Por ello, cuando tuvo que explicar a sus interlocutores británicos, y en especial a Eden, con el que siempre tuvo una buena amistad, que la política soviética hacia la guerra de España no se orientaba por conseguir el triunfo de un sistema para-soviético en la península y que, desde luego, una revolución comunista no estaba a la vuelta de la esquina, no traicionó ni a sus creencias ni a la orientación que entonces seguía el Kremlin.

Lo que estaba en juego en España era la posibilidad de establecer un muro de contención contra la expansión fascista. A decir verdad, la necesidad de este muro se había hecho sentir mucho antes. El profesor Gorodetsky, gran editor y comentarista de los diarios, señala que en sus actuaciones en Londres, el embajador siguió la pauta que marcaba Litvinov, comisario de Relaciones Exteriores. Litvinov había detectado el peligro fascista desde 1931 pero le costó más de un año convencer a Stalin de que la subida de Hitler al poder en 1933 hacía que, en último término, una guerra europea resultase inevitable. La primera manifestación del giro autorizado por Stalin tuvo lugar en diciembre del mismo año, cuando Litvinov empezó a abogar por la conclusión de un pacto regional de defensa mutua dentro del marco de la Sociedad de Naciones. Encontró un alma gemela en el entonces secretario de Estado permanente en el Foreign Office, sir Robert Vansittart, jefe del servicio diplomático de SM.

Ambos, señala Gorodetsky, compartían la creencia en que las relaciones personales desempeñaban un papel señero en la diplomacia de la épca. De Vansittart aprendió Maisky la importancia de hacer filtraciones orientadas con el fin de ejercer presión. Pronto dominó a la perfección tal arte y lo aplicó tanto hacia los eventuales receptores británicos como hacia su propio Ministerio y, en particular, hacia Stalin.

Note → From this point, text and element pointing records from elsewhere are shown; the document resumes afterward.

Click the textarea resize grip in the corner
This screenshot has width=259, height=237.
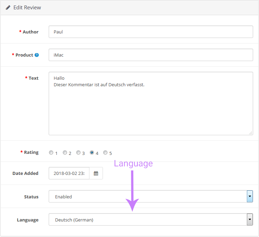(251, 133)
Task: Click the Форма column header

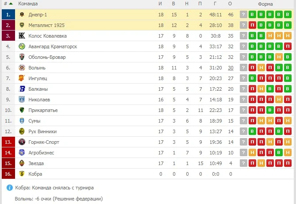Action: [265, 4]
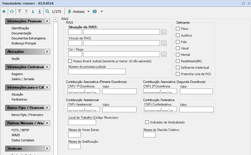Enable the Físico deficiency checkbox
Image resolution: width=251 pixels, height=155 pixels.
click(178, 29)
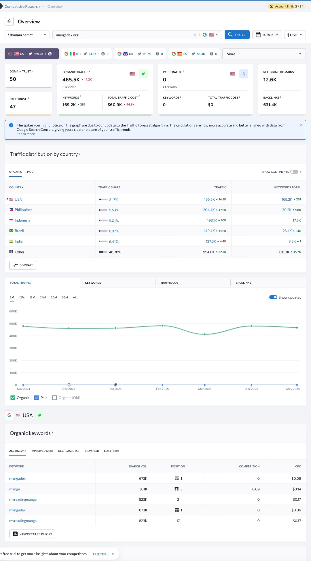Uncheck the Organic checkbox
This screenshot has width=311, height=561.
13,398
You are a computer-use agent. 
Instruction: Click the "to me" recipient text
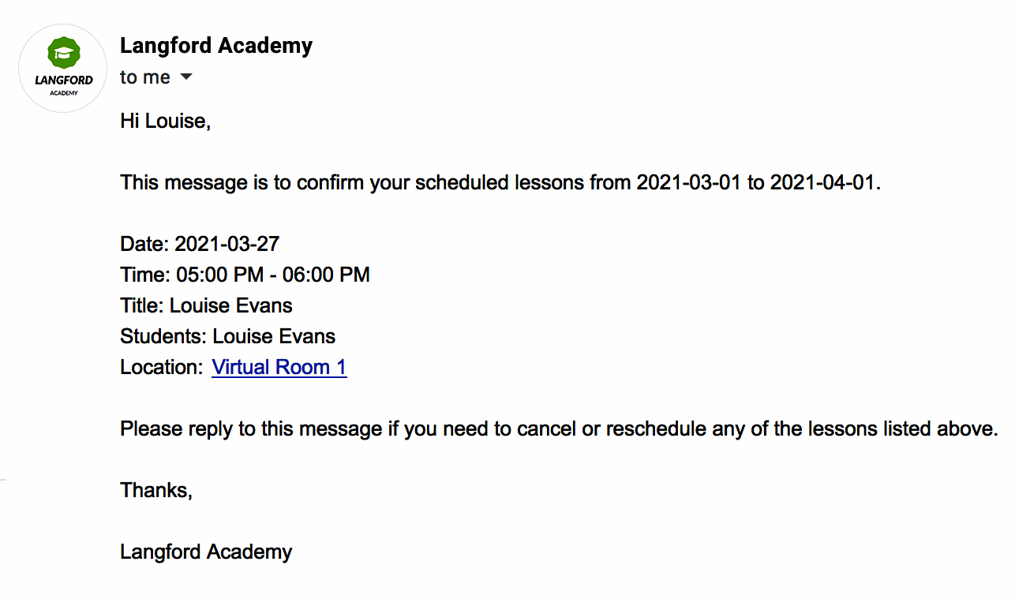coord(145,77)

Ideas que él tenía y que sabía que compartían algunos de sus interlocutores británicos (Vansittart, Eden, Churchill, etc.) las pergeñó en sus despachos y telegramas como si hubiesen procedido de estos últimos. Su objetivo no era engañar a sus superiores sino convencerlos de la necesidad de practicar adaptaciones tácticas, singulares, en momentos determinados para mantener firme la estrategia de contención del fascismo. Incluso, en la segunda guerra mundial, cuando estaba en albis de lo que deseaban Stalin y su nuevo comisario de Relaciones Exteriores, Molotov. Nunca abandonó la idea de que, en la pugna contra el fascismo, los intereses británicos y soviéticos coincidían en lo esencial. Gorodetsky ha hecho un señalado favor a sus lectores al comparar los diarios, los despachos y las ideas que circulaban en la capital soviética.

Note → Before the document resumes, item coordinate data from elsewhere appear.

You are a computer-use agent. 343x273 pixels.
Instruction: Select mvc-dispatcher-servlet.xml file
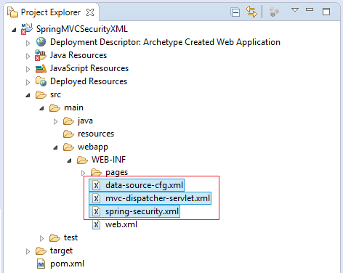coord(150,198)
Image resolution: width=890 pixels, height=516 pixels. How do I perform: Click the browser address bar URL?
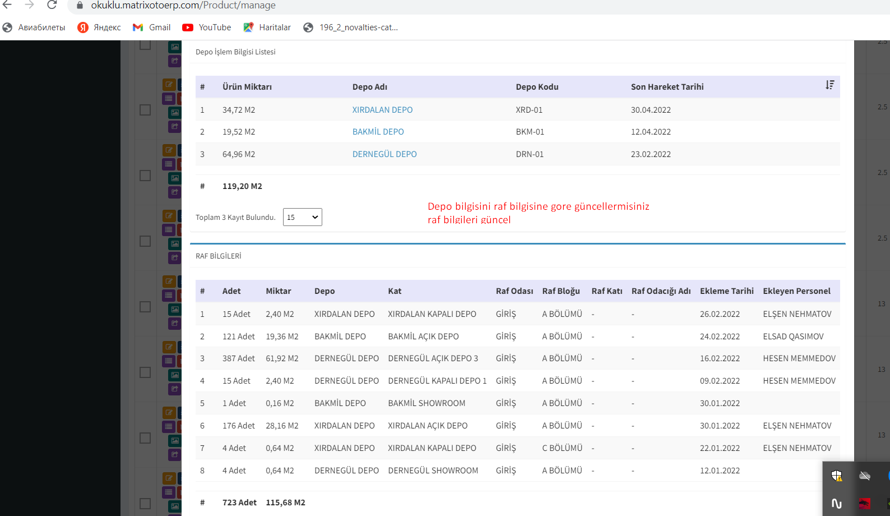183,6
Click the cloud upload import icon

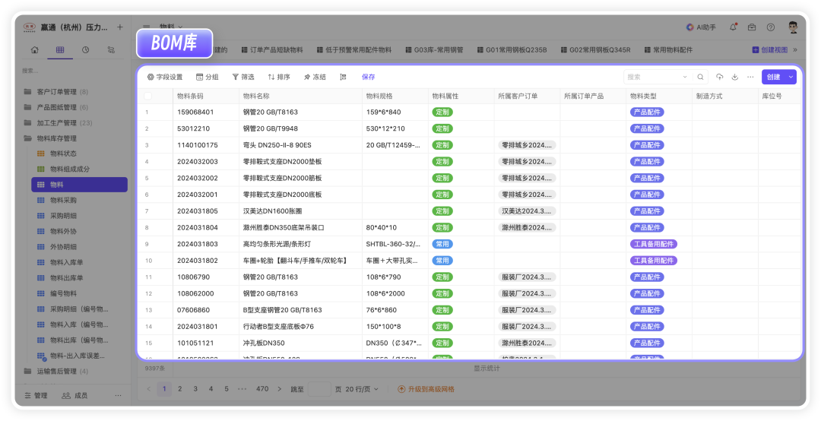(720, 77)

Aunque Maisky llegó a Londres el 27 de octubre de 1932 los diarios empiezan en julio de 1934. El 16 de noviembre ya anotó que todo lo que estaba ocurriendo en Alemania apuntaba hacia una guerra europea, la quisiera Hitler o no. El Tercer Reich se había convertido en el foco de mayor peligro en Europa. Toda su labor se dirigió, desde entonces, a despejar el camino para un posible pacto británico-soviético. No lo logró hasta los años de la segunda guerra mundial.

Maisky siempre creyó que la élite británica, con su acusado pragmatismo, terminaría comprendiendo que, más allá de las discrepancias ideológicas, los hechos, tozudos, hablarían un lenguaje contundente. Lo hicieron, pero demasiado tarde. Y, desde luego, cuando España había dejado de ser un irritante para la política de apaciguamiento.

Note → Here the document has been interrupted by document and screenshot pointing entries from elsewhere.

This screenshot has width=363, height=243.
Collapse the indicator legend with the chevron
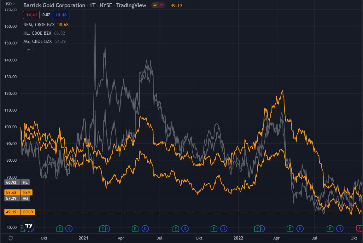(x=28, y=49)
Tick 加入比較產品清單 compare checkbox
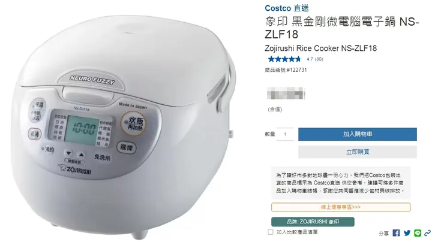The width and height of the screenshot is (444, 242). click(x=271, y=232)
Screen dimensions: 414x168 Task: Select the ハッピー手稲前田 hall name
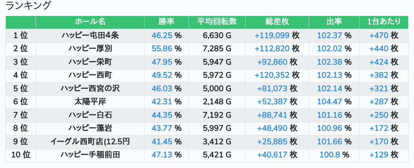pos(90,155)
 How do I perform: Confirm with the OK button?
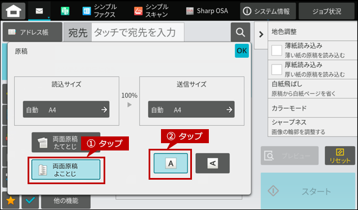pyautogui.click(x=242, y=51)
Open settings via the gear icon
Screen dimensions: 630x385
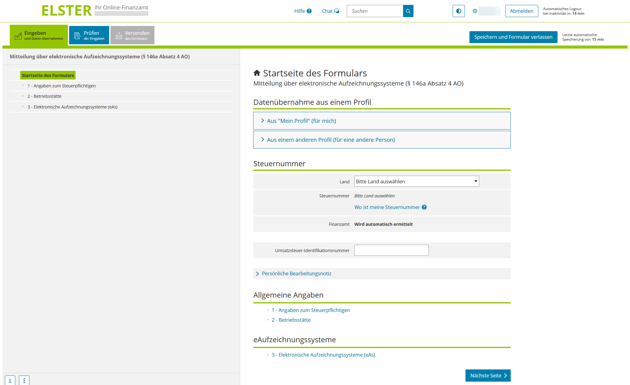point(475,11)
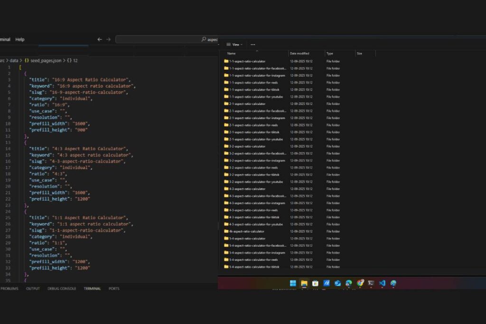Select the 4-3-aspect-ratio-calculator folder

point(247,189)
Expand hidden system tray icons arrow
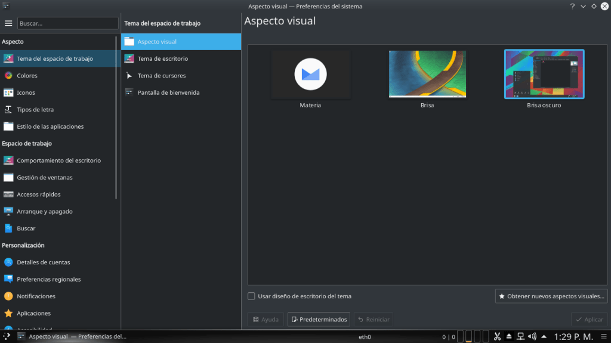The width and height of the screenshot is (611, 343). pyautogui.click(x=545, y=336)
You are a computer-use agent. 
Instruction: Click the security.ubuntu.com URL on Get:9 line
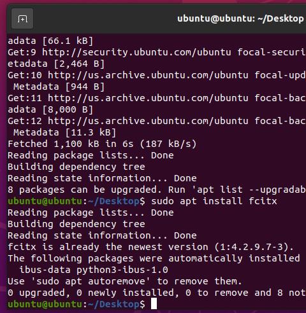click(136, 52)
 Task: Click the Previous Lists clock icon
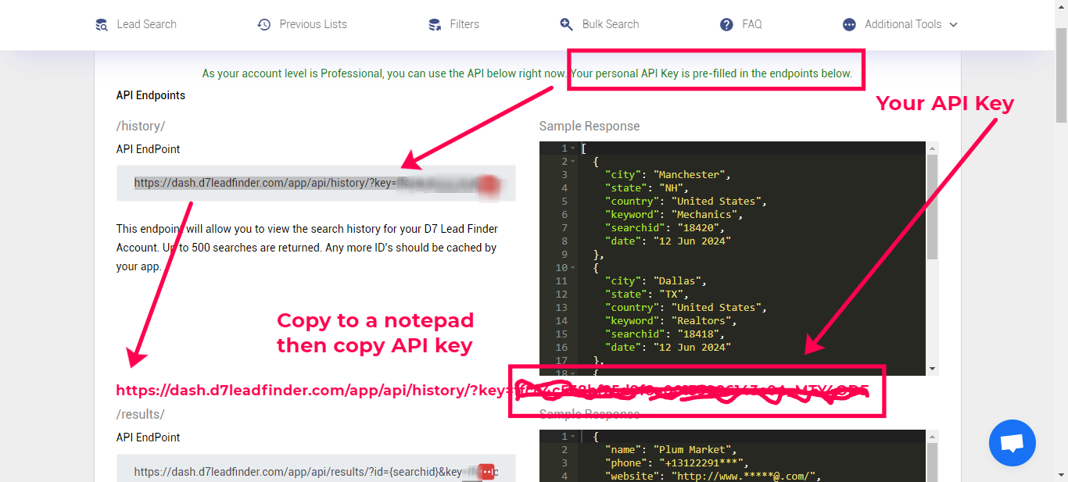264,24
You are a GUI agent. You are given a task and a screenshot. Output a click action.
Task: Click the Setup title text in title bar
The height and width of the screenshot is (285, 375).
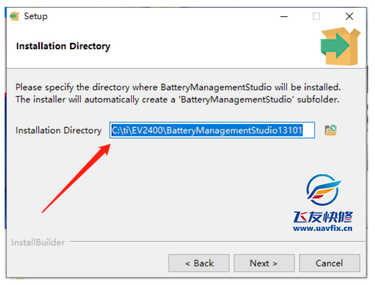coord(36,16)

El embajador soviético fue siempre muy crítico de Chamberlain. También de sus antecesores, Ramsay MacDonald y Stanley Baldwin. Cuando la guerra civil no era ni siquiera una vaga posibilidad en el horizonte, ya señaló el 10 de febrero de 1935 que la política de ambos estadistas había estribado en decir a Hitler: déjanos en paz a nosotros y a los franceses y haz lo que quieras en la Europa del Este. El problema, para los soviéticos, es que la Europa del Este se encontraba pegada a sus fronteras. Desde entonces las medidas hitlerianas más importantes apuntaron, para Maisky, en solo una dirección: la guerra.

La diferencia con sus anfitriones radicó siempre en que estos, como Eden llegó a admitir ante Litvinov, que los británicos no se creyeron del todo el carácter esencialmente agresivo de la política nazi. Gorodetsky no escatima críticas a los mandarines del Foreign Office que recomendaban, en aquellos años anteriores a la guerra civil española, la necesidad de hacer concesiones al Tercer Reich. El fallo británico no fue solo de los políticos. También lo fue de los «expertos». Quien esto escribe salvaría, sin embargo, a un diplomático que no aparece en las páginas de Maisky. Quizá no lo trató o tal vez se encuentre en la versión completa de los diarios.

No era, desde luego, un desconocido y los soviéticos tuvieron que tener muchos contactos con él, siquiera a un nivel inferior al del embajador. Fue el director general del Departamento de la Europa del Norte, un eminente sovietólogo hoy completamente olvidado. Se llamaba Laurence Collier. En plena guerra civil española alertó a sus colegas y superiores que en la Península la URSS estaba dando una batalla contra el peligro fascista y que no entraba en su política entonces buscar un asentamiento en España.

Naturalmente, no le hicieron el menor caso (tampoco a Vansittart a quien Chamberlain terminó enviándolo a un retiro dorado a principios de 1938). Se conservan, no obstante, apuntes de alguno de los colegas fascistizado de Collier que, con esa suavidad característica de la prosa diplomática interna de la época, se hacía preguntas acerca de sus lealtades. ¿No se trataría de un «infiltrado» del Labour Party? Ni que decir tiene que, cuando estalló la guerra europea el destino de Collier no fue de los más rutilantes. Embajador ante el Gobierno noruego en Londres en el segundo conflicto mundia y después. Casi diez años. Había cometido el pecado mortal de tener razón.

Por lo demás, Maisky no tardó en exponerse a otra de las convenciones de la época, en particular cuando sir Samuel Hoare (más conocido como posterior embajador de SM en la España vacilante de la segunda guerra mundial) fue ministro de Exteriores. Le rodeó de tantas melosidades que había que ponerse en guardia necesariamente porque el mensaje iba a ser, con toda seguridad, desalentador. Pero Maisky, el 6 de noviembre de 1935, no se dejó engañar. Si la Unión Soviética se oponía a la agresión italiana en Abisinia era porque quería dar una advertencia a posibles sucesores en el futuro. Italia no era un agresor muy serio pero en Europa había otros que sí lo eran…

Bajo este signo la guerra civil y la intensificación del apaciguamiento fueron los dos obstáculos en los que Maisky tuvo que poner a prueba su habilidad, tenacidad y correosidad, cualidades que nunca vienen mal a un diplomático en tiempos difíciles.